**Assignment**: How many of the lines in the material below contain the word "target"? Give the number alone.

•••••

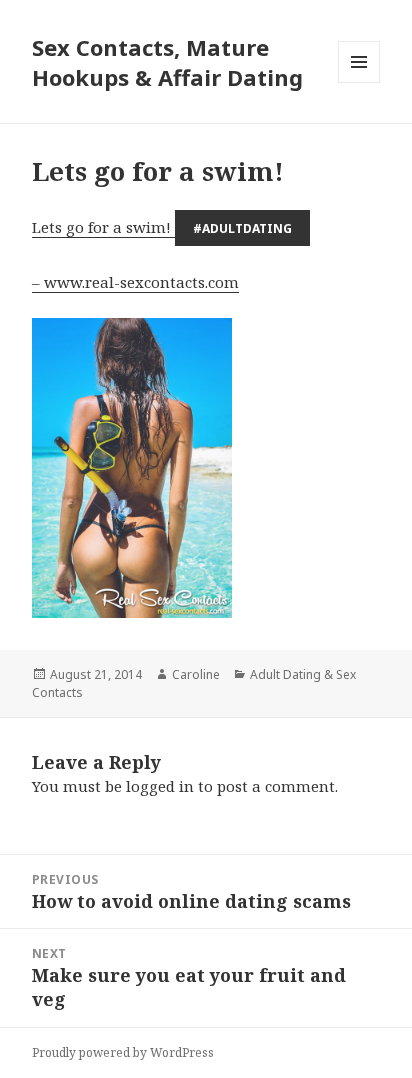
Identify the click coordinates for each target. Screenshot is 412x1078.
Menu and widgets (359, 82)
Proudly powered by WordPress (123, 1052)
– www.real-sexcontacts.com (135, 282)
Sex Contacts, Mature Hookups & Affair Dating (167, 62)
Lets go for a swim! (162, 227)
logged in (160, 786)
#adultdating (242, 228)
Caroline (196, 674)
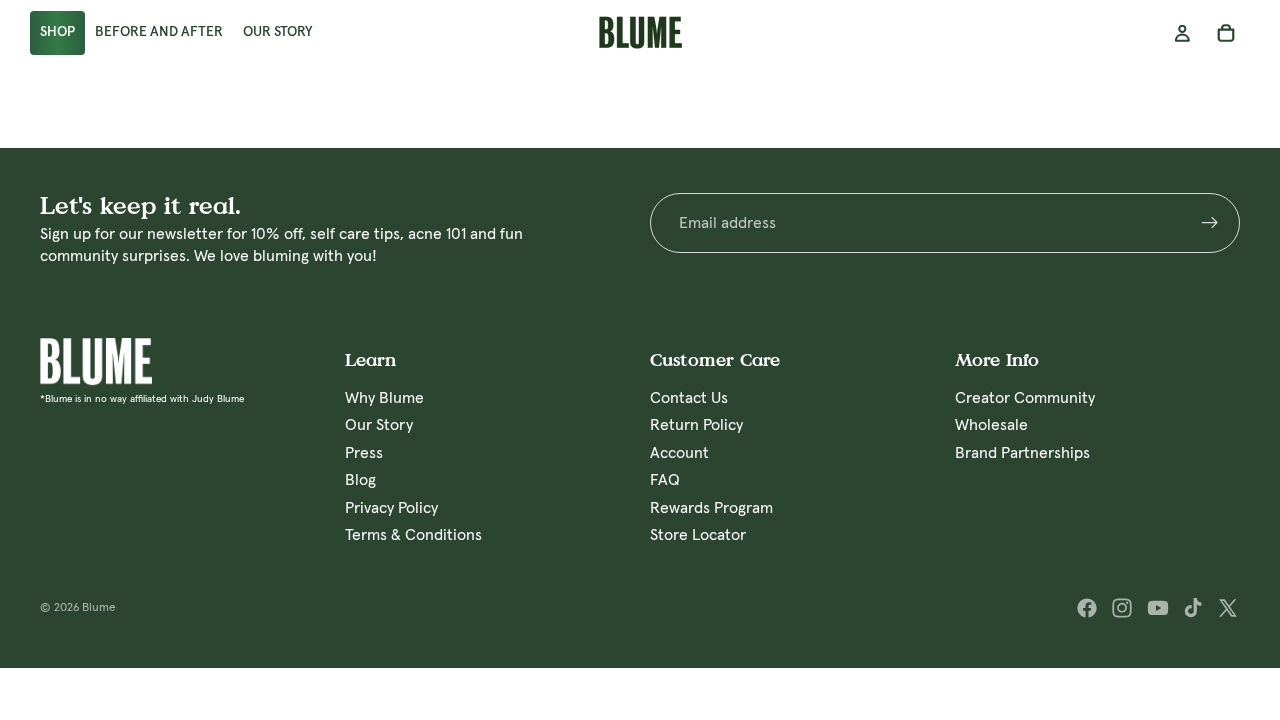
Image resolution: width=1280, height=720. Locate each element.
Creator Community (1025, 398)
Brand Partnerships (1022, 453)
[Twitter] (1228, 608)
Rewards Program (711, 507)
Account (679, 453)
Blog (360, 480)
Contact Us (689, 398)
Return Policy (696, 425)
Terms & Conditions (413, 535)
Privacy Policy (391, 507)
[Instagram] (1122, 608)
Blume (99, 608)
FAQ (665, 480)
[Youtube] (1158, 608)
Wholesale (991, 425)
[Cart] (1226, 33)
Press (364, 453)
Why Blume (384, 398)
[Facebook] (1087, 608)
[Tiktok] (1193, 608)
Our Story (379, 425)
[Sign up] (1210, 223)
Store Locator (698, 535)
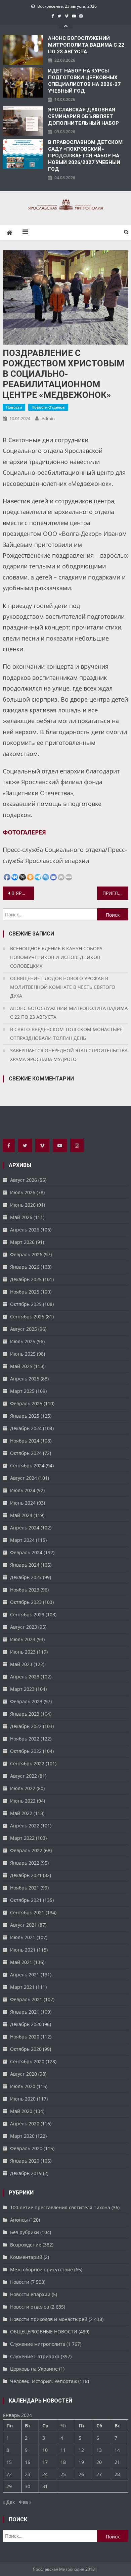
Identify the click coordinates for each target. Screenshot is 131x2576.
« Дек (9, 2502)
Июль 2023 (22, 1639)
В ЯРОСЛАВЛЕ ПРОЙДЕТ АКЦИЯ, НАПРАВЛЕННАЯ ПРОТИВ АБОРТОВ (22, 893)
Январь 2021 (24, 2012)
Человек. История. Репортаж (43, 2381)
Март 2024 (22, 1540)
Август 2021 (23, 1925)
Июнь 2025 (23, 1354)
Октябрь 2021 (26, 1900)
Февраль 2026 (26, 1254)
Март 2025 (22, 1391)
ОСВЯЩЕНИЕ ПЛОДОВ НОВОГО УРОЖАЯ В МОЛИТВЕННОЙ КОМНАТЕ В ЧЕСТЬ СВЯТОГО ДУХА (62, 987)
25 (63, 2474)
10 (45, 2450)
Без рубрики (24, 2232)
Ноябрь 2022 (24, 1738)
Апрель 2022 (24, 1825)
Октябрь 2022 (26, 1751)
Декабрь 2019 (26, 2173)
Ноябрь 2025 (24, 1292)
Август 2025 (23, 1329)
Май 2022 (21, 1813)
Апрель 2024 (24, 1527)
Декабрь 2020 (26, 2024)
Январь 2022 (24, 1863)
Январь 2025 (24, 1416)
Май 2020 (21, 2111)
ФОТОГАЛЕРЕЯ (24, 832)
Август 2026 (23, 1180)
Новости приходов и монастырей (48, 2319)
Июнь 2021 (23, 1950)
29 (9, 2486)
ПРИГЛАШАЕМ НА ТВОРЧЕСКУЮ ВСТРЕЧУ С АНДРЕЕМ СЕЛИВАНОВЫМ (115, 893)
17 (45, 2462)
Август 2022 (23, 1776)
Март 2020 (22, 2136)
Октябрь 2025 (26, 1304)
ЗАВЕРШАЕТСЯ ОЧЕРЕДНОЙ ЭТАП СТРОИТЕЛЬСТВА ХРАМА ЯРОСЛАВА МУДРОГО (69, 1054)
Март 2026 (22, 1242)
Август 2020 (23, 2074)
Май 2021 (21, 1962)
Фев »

•••••

**Solution**: 2